Heather of Sherry Trifle chose Fresh Ginger and Chocolate Gingerbread for this week's TWD. I love gingerbread and chocolate but have never had the pair together, in fact I would never have thought to pair them up.
For this recipe Dorie listed an optional ingredient I am not familiar with, stem ginger, young ginger that has been peeled and preserved in a sugar syrup. Since I didn't feel like going out of my way too much looking for some, I just threw in some extra fresh grated ginger (and because I was out of ginger powder). I made this in a 9x13 pan and baked for 36 minutes (at 30 mins, it was still wiggly in the center).
*I just realized it should've been a 9x9 pan, even after reading Dorie's note on TWD! Oh well, it's still a cake, and came out just as good as any other.
I doubled the icing, because I baked it in a 9x13, I had more surface to cover.
Dorie also suggested serving this with ginger-infused whipped cream. YUM! So of course I did! Just heat up the whipped cream with fresh ginger, let steep, cool in the fridge, strain, and then whip up with a little powdered sugar to sweeten.

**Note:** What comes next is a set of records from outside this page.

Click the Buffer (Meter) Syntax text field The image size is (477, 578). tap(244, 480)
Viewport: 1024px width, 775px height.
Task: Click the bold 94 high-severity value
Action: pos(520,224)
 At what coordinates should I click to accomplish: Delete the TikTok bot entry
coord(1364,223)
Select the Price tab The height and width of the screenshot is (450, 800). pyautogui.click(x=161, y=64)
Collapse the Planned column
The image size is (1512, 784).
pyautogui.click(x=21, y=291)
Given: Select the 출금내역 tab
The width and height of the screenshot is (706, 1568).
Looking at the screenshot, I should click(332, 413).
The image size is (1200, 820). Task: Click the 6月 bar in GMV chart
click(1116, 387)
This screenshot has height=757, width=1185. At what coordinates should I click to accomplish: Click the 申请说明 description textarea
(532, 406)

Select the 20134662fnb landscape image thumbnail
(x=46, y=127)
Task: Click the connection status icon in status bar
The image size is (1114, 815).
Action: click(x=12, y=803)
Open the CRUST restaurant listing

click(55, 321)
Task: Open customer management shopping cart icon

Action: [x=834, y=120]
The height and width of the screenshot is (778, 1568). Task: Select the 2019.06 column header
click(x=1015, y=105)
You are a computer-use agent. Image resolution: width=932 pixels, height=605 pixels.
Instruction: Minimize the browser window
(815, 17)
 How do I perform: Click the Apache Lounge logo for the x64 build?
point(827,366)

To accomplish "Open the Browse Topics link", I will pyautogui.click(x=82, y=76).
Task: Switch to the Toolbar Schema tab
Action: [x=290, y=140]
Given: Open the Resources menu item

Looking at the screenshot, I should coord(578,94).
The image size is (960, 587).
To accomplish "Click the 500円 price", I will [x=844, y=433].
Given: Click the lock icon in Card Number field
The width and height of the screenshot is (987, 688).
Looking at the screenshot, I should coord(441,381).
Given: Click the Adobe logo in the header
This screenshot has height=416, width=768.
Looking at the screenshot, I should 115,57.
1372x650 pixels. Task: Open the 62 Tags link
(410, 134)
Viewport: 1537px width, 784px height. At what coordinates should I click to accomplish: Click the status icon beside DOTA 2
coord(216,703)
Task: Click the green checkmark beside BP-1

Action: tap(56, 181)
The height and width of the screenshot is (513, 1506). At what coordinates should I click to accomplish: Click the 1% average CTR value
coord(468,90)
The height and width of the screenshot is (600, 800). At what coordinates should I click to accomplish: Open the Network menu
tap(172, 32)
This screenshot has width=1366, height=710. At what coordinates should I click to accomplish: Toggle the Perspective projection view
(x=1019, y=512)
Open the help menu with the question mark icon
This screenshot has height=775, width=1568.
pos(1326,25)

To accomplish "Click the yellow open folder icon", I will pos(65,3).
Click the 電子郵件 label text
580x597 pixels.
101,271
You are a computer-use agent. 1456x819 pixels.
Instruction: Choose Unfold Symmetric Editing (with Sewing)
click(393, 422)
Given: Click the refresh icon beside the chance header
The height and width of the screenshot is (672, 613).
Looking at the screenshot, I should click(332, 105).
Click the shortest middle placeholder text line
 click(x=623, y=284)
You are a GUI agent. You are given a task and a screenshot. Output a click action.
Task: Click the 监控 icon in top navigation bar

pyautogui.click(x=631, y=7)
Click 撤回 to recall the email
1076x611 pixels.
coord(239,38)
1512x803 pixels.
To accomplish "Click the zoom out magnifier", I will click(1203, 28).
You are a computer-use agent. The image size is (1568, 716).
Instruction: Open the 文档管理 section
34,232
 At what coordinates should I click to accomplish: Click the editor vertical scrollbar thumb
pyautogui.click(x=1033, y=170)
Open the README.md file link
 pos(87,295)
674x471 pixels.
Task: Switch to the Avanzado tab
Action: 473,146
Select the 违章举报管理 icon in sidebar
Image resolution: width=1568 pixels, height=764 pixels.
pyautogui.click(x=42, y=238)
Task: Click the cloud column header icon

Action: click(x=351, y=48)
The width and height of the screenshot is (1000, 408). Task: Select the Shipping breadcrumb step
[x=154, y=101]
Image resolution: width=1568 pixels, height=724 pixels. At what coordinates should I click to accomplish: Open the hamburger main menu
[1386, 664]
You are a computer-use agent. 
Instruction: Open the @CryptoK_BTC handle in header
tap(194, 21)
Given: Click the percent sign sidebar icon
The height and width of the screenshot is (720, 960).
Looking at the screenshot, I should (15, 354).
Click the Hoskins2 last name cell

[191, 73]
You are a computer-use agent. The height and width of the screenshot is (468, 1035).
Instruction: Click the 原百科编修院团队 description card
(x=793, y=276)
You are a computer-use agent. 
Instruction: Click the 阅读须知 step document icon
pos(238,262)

My review on this is, it certainly has some bold flavors going on, I wasn't crazy about it, and it wasn't super kid friendly here either. There's the ginger flavor, with all the chocolate, and then the chocolate icing enhanced with the coffee. After letting it sit even longer (I baked it the night before, and we ate it for dessert the next night), the icing (much like a ganache) just melted in your mouth, mmm. Then it turned on me day 3. It became dry and crumbly. Day 4 even worse. Day 5, the last 3 pieces are headed to the trash. Sorry Dorie!
I know other TWDers liked this, but I will probably stick to my basic gingerbread recipe.